Et maintenant : Jusqu’où peut-on tenir avec un coup de bluff ?
- Le chaos, les tentatives de contraindre ses partenaires par des communications offensives et audacieuses, l’absence de gouvernail à un moment donné : il y avait beaucoup de choses à avaler, mardi matin, pour certains des partenaires de la coalition.
- « Cela ne peut vraiment pas se répéter. La préparation doit à tout le moins être meilleure. Vous ne pouvez pas conclure des accords en bluffant », a déclaré l’une des personnes directement concernées.
- « C’était vraiment le foutoir. À un certain moment, personne ne savait ce qui se passait. Ce ne sont pas des moments agréables pour un gouvernement. Parce que les personnes concernées gardent pour elles les informations au lieu de les partager avec leurs partenaires.
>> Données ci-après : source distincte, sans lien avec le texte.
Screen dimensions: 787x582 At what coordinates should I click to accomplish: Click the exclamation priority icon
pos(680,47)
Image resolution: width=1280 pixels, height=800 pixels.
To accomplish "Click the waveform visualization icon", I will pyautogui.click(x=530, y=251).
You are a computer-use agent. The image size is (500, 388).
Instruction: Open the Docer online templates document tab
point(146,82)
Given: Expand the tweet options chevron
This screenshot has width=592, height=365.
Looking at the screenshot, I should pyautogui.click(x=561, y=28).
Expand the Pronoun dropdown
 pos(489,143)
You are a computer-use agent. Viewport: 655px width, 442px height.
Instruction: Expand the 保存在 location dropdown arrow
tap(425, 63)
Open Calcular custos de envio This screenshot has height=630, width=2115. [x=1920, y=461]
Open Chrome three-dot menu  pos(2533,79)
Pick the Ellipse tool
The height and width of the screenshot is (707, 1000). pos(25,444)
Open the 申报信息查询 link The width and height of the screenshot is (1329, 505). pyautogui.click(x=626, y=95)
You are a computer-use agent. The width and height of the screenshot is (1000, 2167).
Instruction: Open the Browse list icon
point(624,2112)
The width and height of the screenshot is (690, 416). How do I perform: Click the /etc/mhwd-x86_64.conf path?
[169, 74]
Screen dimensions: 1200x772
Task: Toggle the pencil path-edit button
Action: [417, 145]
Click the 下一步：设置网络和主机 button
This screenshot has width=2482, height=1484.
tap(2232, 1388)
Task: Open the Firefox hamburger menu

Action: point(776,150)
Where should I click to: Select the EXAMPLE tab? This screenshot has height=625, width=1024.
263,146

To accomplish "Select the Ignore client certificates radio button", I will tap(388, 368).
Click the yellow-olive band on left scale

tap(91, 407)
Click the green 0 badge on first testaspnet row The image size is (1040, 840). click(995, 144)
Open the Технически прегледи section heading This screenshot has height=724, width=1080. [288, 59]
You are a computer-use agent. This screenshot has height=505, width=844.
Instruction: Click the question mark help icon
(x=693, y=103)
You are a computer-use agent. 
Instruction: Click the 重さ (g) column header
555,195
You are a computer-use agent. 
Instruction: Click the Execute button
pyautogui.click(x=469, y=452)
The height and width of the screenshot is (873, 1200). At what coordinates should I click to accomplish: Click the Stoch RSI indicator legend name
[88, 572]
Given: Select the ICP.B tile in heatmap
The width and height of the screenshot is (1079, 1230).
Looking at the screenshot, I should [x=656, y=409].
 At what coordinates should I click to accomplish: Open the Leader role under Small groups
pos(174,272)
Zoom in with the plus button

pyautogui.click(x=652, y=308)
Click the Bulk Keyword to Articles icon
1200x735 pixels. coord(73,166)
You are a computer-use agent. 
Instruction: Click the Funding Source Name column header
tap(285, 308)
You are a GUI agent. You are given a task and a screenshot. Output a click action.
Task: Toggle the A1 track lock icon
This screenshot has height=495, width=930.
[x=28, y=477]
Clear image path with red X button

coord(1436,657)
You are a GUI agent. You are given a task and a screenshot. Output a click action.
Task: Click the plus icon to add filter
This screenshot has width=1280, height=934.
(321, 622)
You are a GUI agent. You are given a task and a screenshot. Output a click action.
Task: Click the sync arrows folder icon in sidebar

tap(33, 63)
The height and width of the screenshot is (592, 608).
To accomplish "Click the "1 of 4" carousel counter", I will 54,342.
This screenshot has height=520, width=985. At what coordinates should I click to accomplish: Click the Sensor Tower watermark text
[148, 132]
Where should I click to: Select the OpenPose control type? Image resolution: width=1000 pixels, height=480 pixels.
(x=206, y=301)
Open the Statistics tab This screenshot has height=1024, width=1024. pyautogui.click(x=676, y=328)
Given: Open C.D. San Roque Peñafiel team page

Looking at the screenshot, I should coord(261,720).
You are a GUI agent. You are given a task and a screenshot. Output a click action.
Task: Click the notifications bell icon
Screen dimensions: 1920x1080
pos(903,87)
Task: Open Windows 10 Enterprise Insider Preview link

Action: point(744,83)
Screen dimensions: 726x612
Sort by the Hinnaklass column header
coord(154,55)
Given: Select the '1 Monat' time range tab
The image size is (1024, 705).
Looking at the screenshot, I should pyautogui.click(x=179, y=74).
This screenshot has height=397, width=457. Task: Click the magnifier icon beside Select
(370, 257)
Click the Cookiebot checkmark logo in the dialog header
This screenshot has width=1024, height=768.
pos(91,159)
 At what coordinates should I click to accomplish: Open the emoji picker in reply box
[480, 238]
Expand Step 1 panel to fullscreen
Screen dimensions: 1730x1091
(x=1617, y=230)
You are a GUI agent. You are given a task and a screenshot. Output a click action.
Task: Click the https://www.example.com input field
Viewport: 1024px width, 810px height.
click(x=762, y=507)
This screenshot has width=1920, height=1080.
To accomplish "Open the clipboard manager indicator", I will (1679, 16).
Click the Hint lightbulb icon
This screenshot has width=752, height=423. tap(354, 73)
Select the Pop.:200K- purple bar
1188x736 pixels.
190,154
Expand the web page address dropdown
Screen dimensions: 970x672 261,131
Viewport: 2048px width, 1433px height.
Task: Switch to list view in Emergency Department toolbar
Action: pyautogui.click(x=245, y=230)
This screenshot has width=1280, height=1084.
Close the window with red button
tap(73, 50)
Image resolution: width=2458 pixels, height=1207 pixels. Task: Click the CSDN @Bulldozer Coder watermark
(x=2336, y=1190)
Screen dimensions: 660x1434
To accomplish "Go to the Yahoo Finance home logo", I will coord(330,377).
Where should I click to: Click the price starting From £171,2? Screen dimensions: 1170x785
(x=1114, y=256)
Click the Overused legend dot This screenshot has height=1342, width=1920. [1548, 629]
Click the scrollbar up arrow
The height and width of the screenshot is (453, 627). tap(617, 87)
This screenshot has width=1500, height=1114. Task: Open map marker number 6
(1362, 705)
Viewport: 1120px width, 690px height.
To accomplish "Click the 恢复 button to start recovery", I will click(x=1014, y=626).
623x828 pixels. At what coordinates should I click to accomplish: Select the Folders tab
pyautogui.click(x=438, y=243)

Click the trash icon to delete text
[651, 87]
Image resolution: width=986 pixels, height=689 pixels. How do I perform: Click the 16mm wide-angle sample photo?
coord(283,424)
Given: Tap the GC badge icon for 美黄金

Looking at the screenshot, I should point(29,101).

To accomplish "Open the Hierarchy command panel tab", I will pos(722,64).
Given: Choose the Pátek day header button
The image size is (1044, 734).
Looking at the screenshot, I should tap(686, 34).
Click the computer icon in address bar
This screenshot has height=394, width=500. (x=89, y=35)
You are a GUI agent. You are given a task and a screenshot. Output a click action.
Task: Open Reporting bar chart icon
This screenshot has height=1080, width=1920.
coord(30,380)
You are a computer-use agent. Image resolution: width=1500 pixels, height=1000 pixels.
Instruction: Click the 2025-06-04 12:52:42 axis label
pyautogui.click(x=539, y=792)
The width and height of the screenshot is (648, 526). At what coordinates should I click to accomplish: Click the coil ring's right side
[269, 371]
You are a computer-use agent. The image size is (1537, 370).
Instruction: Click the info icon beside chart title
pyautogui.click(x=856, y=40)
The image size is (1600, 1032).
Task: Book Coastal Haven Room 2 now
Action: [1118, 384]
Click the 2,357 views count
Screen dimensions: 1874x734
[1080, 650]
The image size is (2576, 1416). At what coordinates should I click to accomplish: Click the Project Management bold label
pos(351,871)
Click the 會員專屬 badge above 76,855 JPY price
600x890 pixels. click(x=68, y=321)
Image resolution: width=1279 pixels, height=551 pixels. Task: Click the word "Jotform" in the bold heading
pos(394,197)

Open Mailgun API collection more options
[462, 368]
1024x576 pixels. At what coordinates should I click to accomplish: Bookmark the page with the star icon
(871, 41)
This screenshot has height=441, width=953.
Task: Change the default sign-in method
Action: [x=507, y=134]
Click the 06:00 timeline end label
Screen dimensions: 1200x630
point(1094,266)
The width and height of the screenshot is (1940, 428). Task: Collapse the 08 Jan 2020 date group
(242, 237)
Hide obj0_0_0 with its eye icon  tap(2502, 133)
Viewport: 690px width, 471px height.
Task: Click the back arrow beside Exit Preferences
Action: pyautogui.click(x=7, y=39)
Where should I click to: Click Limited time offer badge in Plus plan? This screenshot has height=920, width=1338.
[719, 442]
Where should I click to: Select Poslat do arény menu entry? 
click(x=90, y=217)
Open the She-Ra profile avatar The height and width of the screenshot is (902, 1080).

C’est difficile de travailler de cette façon », a dit un autre.
- C’est surtout dans le camp rouge que les choses se corsent : « Nous avons été étonnés de la méthode utilisée, de la façon dont les gens essayaient de forcer les choses. »
- Mais il reste des vice-premiers ministres, et pas seulement des bleus, qui continuent aujourd’hui à défendre l’approche de De Croo : « Son approche était la bonne, il a bien construit en prêtant attention aux souhaits de tous les partenaires. »
- Le fait qu’il y ait eu une communication aussi soignée après le chaos du matin en dit long sur le talent politique de De Croo, et peut-être aussi de son lieutenant Van Quickenborne : il faut être capable de jouer un rôle avec la conviction nécessaire, même après ces moments difficiles.
- Mais la question est de savoir si le problème de fond, celui des partis francophones, et le manque de stabilité dans cette relation, ont été résolus avec cet accord. Tout indique le contraire.
- Et le coup de bluff n’aide pas. Par exemple, la question du travail de nuit, qui est désormais entre les mains des partenaires sociaux, semble loin d’être réglée. « Nous avons entendu Van Quickenborne affirmer des choses hier encore sur Terzake qui ne sont tout simplement pas vraies. », entend-on dans les couloirs du PS. Et c’est vrai pour d’autres dossiers.